アニサキス症の予防策としては、感染した魚類等への殺菌灯の照射、-20℃以下での保存等種々の方法があるが、これらの方法は一般向きではない。また、酢、ソース、醤油、ワサビ等の調味液に浸漬しても、かなりの濃厚液中でも1~数日間は生存していると言われており、この方法も新鮮な内に生食するという食習慣から考えると一般的な良策とは言えない。

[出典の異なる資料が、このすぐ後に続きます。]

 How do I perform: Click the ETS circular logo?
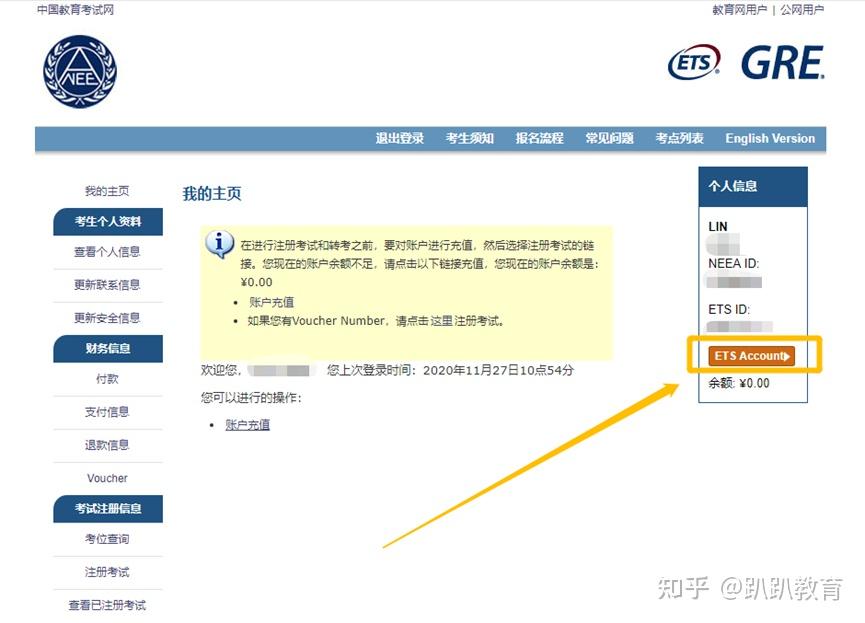(694, 62)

アニサキス症感染を完全に予防するための確実な方法は、アニサキス属線虫類は高温環境に弱いので(50℃以上では数秒で死滅する)、煮るか、または焼くことである。また、生食を好む場合には、喫食前に虫体を除去すればよいが、これも完全を期すことは困難であり、結局はよく噛んで虫体を殺してしまうのがよいといわれている。保健所における健康と疾病予防の啓発の中で、あらゆる機会を通じて、アニサキス感染予防のためには、魚体を煮る、焼く、及び生食する場合にはよく噛むことを住民に周知することが大切であると考える。

現在の状況:
特記すべき事項なし。

今後の課題:
アニサキス感染症は、全国的にも毎年2,000~3,000件に及ぶと言われており、地域の中では、散発症例として見られるが、今回のようによく注意して把握すると地域における集団的な感染として多発していることも考えられるので、医療機関と保健所の情報交換が極めて大切である。